● Goal of the exercise
Look below for the line holding "This screenshot has width=1398, height=631." and the line holding "Given: Edit the OIP (3) file title". Transcribe exactly those lines and all lines between them, nothing more.

● Data supplied
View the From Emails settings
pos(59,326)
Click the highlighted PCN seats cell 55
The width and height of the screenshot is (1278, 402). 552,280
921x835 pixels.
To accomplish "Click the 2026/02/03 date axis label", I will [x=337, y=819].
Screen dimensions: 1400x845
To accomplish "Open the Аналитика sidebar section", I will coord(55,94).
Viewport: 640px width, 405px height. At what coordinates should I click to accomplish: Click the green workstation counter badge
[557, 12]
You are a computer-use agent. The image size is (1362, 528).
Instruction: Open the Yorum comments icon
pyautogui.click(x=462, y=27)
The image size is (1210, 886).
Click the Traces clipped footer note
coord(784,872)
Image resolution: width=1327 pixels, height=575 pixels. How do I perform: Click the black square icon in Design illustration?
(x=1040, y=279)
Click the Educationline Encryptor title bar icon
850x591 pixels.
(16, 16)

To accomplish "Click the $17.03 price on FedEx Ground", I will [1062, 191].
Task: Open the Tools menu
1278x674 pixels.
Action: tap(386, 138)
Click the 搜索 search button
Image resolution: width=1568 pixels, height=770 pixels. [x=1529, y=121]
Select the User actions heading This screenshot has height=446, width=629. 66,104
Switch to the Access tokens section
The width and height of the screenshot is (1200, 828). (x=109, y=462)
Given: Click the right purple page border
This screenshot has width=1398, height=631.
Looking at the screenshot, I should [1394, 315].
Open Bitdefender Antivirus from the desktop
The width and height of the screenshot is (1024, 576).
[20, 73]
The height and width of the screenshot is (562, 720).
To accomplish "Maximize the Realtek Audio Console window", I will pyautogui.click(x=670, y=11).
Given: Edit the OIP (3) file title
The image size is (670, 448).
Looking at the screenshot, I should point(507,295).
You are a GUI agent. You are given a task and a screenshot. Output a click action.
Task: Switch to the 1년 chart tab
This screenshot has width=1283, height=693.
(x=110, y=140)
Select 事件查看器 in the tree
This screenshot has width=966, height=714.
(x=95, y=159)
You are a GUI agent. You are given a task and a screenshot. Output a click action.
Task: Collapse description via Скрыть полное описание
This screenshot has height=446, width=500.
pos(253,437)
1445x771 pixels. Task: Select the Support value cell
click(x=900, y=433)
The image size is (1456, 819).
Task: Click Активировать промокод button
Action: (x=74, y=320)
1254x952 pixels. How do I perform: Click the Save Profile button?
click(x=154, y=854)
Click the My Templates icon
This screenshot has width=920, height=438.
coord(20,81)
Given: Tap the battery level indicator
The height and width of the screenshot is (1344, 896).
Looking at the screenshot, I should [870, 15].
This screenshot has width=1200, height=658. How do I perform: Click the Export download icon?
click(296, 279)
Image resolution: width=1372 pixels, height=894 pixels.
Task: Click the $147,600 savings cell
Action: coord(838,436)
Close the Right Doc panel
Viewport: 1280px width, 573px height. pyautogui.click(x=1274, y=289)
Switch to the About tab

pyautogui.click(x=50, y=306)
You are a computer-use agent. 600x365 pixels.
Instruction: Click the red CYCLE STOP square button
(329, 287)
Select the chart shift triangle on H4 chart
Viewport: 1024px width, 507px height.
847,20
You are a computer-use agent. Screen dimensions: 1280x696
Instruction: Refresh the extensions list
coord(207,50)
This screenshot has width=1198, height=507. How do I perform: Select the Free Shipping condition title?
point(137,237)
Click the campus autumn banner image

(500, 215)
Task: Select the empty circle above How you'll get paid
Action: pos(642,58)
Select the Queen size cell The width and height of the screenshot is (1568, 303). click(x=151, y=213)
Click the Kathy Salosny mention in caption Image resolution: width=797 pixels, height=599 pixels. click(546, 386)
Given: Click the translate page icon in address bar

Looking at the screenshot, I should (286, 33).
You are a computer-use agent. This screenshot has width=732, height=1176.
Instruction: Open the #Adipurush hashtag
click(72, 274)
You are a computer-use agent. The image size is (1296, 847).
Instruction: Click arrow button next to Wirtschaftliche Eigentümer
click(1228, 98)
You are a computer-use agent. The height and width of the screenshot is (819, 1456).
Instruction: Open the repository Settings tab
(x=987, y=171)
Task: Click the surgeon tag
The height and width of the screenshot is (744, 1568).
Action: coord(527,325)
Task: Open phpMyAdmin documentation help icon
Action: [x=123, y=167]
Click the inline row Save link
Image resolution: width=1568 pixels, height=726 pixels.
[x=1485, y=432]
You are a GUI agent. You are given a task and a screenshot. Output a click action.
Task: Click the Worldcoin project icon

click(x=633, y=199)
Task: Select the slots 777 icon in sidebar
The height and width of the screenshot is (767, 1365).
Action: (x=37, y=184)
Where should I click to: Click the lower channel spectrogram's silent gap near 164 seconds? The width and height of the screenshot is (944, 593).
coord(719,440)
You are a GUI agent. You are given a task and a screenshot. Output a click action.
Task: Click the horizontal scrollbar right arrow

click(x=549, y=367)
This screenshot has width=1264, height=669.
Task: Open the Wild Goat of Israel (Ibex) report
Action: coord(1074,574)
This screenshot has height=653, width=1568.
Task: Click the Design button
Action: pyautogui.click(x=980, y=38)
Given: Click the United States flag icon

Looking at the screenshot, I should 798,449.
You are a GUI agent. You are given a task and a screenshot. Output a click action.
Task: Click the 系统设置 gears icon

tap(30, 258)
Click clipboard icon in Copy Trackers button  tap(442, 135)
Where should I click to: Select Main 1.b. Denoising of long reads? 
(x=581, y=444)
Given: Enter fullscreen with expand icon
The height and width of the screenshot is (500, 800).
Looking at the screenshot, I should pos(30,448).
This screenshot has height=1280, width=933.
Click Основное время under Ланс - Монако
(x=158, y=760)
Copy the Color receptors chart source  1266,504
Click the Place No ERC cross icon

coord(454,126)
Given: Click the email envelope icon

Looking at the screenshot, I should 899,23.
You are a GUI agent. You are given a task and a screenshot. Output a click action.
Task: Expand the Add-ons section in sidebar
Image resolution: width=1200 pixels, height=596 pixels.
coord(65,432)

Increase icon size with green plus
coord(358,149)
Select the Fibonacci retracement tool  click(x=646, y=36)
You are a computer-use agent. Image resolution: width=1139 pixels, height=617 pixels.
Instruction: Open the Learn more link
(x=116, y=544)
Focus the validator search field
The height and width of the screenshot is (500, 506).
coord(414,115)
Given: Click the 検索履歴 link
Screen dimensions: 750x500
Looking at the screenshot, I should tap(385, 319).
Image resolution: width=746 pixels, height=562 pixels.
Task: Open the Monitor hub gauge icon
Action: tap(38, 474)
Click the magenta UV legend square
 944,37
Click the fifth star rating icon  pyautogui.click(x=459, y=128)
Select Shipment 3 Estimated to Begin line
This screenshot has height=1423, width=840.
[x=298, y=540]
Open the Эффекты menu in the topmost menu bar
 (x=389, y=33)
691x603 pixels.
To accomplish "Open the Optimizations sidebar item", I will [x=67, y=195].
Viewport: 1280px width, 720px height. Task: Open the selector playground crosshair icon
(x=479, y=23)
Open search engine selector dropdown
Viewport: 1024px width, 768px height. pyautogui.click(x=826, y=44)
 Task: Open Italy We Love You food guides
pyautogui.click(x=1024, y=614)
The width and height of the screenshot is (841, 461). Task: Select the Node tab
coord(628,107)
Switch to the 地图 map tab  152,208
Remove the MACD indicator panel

● Task answer
This screenshot has width=1398, height=631.
Looking at the screenshot, I should [1394, 315].
Open Bitdefender Antivirus from the desktop
The width and height of the screenshot is (1024, 576).
[20, 73]
The height and width of the screenshot is (562, 720).
To accomplish "Maximize the Realtek Audio Console window", I will pyautogui.click(x=670, y=11).
Given: Edit the OIP (3) file title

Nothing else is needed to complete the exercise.